■ QUOTED PASSAGE
※ ※ ※
Stars: Mia Wasikowska, Tom Hiddleston, Jessica Chastain, Charlie Hunnam, Jim Beaver, Burn Gorman

Director: Guillermo del Toro

A beautifully dressed and handsomely mounted but batty horror film, in which characters sustain enough injury to halt an elephant, but still manage to charge around wielding knives and cleavers. Is it a spoookfest or a Gothic romance? Director del Toro criss-crosses the genres at his peril.

Edith Cushing (Wasikowska) should have known better, she really should. A budding author in early 20th century America, with a formidable construction tycoon (Beaver) for a father, she still manages to fall headlong for the slightly shivery charm of Sir Thomas Sharpe (Hiddleston) fresh, if that's the word, from England, in the company of his sister Lucille (played by Chastain with black hair and a character that might as well have 'evil' hung round her neck from the first and is clearly someone to steer well clear of).

Dad employs a detective (Gorman) who unearths some suspicious (and horrific) facts about the siblings' background; Cushing Sr pays them handsomely to leave the country on the next boat. But then he's battered to death and Edith is soon Lady Sharpe, and bustled off to bleakest Cumberland where, in Crimson Peak, lies the rotting, moth-infested Sharpe family mansion, miles from anywhere.
※ ※ ※
■ TASKS
**A.** Name every actor listed on the "Stars" line of the film review.
**B.** In the film review, where does the Sharpe family mansion stand?
**C.** Condense the film review paragraph that begins "Dad employs a detective" into a short bulleted list of its main facts.
The lines that come after the film review have no connection to it.
※ ※ ※
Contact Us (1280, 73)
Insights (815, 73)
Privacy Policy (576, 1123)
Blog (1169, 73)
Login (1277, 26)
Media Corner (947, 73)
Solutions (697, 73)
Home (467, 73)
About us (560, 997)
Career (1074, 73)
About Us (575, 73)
※ ※ ※
■ SET OF ANSWERS
**A.** Mia Wasikowska, Tom Hiddleston, Jessica Chastain, Charlie Hunnam, Jim Beaver, Burn Gorman

**B.** It stands in Crimson Peak, in bleakest Cumberland, miles from anywhere.

**C.**
- Edith's father hires a detective (Gorman), who uncovers suspicious and horrific facts about the Sharpe siblings' background.
- Cushing Sr pays the siblings handsomely to leave the country on the next boat.
- He is then battered to death, and Edith soon becomes Lady Sharpe.
- She is taken to Cumberland, to the rotting, moth-infested Sharpe family mansion at Crimson Peak, miles from anywhere.